Pass a single property: value pair as a string literal. The extension returns a typed Css.rule value.
let rule: Css.rule = %css("display: block")

Features

  • Single declarations only. You may write exactly one property: value pair — for example color: blue. Multiple declarations (color: blue; background-color: red) and selector blocks (:hover { color: blue }) are not accepted. Use %cx or %styled.tag for those cases.
  • The trailing semicolon is optional. display: block; and display: block are identical.
  • No curly braces.
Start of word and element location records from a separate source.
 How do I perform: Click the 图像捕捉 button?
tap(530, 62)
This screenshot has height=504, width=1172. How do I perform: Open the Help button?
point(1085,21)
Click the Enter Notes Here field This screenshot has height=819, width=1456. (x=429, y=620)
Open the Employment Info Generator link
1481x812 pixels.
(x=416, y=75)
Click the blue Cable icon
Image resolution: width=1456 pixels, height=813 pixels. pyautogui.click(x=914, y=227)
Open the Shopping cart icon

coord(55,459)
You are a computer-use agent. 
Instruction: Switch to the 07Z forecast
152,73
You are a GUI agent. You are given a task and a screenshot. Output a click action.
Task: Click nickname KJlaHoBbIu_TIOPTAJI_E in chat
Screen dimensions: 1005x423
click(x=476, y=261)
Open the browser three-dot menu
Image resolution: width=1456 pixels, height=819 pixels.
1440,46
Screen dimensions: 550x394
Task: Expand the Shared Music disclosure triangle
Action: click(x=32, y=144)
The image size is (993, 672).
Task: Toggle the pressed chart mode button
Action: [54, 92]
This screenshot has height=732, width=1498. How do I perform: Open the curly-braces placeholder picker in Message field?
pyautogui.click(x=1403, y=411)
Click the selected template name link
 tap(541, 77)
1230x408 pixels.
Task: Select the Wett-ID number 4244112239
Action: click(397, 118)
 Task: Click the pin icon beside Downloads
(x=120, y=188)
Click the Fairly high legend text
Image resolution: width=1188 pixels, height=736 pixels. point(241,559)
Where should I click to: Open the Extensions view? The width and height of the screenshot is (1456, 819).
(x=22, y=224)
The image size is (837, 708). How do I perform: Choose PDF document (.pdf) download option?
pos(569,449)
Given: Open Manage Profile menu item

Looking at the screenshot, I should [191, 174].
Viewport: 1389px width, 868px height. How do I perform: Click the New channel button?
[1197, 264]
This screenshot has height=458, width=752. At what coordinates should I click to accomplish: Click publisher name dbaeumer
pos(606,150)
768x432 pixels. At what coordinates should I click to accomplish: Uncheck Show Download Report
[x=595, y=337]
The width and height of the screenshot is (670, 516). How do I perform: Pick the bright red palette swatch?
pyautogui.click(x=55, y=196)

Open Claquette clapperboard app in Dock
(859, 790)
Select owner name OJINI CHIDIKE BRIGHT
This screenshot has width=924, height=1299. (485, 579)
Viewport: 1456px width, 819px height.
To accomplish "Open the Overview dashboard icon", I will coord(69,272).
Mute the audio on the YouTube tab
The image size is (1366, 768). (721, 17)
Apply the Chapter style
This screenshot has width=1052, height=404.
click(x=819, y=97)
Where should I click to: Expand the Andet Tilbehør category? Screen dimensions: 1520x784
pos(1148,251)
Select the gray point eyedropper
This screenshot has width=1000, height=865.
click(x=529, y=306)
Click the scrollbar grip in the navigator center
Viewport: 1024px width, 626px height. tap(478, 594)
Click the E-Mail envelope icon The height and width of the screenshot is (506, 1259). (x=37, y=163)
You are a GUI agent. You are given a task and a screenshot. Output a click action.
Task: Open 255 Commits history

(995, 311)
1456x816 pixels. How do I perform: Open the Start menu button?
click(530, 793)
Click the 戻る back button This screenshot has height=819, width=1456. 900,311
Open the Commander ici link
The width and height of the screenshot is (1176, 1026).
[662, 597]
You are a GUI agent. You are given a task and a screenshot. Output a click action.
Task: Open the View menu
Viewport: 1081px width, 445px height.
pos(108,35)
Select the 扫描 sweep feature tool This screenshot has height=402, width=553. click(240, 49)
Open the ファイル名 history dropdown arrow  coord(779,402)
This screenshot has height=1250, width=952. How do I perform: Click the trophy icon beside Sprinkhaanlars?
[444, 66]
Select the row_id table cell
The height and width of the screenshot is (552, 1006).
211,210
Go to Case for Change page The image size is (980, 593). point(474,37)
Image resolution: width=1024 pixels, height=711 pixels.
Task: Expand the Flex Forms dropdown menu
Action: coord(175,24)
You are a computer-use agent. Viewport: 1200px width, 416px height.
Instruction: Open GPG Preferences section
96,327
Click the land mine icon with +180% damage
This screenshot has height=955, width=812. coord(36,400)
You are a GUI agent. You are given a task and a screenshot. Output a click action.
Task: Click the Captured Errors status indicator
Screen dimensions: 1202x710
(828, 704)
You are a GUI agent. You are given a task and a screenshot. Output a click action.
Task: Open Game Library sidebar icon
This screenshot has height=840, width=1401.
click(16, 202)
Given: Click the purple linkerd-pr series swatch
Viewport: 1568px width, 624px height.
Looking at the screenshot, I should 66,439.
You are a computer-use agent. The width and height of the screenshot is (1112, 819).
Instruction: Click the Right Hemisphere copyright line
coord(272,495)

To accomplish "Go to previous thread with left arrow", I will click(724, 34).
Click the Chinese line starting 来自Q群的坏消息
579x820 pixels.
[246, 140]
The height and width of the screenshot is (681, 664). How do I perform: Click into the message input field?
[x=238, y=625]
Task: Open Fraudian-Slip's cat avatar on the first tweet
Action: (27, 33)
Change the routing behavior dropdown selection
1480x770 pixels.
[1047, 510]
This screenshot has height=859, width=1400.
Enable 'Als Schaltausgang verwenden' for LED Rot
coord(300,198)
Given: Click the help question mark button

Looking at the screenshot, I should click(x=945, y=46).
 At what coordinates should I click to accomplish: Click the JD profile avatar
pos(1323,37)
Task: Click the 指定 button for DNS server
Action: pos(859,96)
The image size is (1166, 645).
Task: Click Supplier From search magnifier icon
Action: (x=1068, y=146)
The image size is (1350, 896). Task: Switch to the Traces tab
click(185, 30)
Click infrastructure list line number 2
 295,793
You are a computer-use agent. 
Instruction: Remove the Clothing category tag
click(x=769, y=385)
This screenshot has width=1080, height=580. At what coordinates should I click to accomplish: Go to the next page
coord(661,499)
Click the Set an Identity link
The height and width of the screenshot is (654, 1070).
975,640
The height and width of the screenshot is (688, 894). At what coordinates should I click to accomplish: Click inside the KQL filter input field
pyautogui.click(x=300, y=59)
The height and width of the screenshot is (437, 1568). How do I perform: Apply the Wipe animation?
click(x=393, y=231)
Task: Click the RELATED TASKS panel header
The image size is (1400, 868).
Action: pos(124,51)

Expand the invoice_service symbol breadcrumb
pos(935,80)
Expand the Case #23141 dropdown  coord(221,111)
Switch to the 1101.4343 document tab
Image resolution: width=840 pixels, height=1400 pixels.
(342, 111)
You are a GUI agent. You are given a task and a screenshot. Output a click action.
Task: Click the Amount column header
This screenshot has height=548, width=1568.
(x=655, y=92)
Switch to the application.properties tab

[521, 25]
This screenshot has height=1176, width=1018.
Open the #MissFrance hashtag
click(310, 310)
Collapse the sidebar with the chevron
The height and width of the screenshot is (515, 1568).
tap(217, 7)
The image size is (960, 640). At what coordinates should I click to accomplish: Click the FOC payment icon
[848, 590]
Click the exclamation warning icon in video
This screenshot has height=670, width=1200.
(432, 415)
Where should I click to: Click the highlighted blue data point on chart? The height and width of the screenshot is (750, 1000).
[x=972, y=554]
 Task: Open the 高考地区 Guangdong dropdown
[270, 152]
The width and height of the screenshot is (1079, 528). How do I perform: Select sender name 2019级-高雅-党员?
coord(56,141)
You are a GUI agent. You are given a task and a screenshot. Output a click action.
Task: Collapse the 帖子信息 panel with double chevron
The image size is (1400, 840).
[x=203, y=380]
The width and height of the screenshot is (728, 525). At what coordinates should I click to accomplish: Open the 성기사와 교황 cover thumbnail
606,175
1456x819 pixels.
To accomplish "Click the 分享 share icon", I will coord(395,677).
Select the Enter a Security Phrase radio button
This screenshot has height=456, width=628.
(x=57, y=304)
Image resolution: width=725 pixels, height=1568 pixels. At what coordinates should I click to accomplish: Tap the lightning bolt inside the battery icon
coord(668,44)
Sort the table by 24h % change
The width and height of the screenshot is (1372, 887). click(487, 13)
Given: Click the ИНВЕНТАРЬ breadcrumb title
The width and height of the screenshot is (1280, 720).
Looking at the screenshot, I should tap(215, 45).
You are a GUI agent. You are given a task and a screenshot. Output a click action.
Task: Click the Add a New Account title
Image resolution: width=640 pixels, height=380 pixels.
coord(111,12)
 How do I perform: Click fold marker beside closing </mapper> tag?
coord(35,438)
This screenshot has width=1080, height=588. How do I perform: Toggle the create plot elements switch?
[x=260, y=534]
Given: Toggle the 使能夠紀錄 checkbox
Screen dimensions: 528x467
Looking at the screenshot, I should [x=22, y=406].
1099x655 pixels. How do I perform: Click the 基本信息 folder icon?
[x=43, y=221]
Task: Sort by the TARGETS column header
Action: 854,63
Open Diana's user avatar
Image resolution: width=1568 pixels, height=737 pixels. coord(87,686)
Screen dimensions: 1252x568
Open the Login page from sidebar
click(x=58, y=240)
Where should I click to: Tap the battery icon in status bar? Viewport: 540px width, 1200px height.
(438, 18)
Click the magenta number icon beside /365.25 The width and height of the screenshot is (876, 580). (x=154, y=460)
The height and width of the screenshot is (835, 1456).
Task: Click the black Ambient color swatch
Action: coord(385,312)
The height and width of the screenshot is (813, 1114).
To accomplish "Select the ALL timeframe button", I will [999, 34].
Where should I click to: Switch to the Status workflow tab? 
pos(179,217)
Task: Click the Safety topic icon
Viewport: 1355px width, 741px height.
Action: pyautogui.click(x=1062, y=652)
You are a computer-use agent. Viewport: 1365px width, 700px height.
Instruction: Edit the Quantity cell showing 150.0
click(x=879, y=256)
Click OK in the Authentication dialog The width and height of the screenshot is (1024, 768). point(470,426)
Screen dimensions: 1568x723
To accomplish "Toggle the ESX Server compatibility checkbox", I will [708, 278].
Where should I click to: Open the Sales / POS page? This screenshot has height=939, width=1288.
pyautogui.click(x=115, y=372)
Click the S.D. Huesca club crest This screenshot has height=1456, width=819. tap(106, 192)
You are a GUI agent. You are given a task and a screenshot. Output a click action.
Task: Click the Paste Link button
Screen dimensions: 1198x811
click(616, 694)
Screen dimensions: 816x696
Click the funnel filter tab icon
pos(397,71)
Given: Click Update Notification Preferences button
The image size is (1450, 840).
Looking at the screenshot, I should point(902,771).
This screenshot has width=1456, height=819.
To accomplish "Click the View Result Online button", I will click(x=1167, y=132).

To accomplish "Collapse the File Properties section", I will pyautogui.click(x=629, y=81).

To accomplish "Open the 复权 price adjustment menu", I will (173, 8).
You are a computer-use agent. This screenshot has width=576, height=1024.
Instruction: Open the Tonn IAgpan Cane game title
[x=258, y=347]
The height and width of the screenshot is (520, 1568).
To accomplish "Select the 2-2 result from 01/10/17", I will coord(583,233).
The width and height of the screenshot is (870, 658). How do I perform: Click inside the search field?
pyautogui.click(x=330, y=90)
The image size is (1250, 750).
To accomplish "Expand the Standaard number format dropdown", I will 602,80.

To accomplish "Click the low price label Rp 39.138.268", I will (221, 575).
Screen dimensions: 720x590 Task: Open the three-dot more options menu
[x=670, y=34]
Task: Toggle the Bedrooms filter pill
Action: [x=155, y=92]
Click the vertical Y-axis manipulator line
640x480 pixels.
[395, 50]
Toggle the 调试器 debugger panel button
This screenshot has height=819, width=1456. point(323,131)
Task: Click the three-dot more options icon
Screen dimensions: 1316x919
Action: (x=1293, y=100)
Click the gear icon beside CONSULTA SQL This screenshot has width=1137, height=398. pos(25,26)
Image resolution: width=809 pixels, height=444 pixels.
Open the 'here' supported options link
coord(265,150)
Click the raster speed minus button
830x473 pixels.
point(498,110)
Writing { display: block } is invalid inside %css.

What is NOT allowed

The following patterns will produce a compile-time error. Use %cx or %styled.tag instead.
Invalid in %cssUse instead
Multiple declarations: color: red; background: blue%cx
Selector blocks: &:hover { color: red; }%cx
At-rules: @media (...) { ... }%cx
Outer curly braces: { display: block }Remove the braces

Primary use case: building rule arrays

%css shines when combined with the Array API. You can define individual rules, mix in CSS.unsafe for unsupported properties, and assemble them into a class name or a styled component:
let block: Css.rule = %css("display: block")
let muted: Css.rule = %css("opacity: 0.5")
let randomProperty = CSS.unsafe("-webkit-invented-property", "10px")

let picture = %cx([block, muted, randomProperty])
When you need selectors, media queries, or more than one declaration in a single extension call, reach for %cx instead. For fully programmatic rule lists, use the Array API.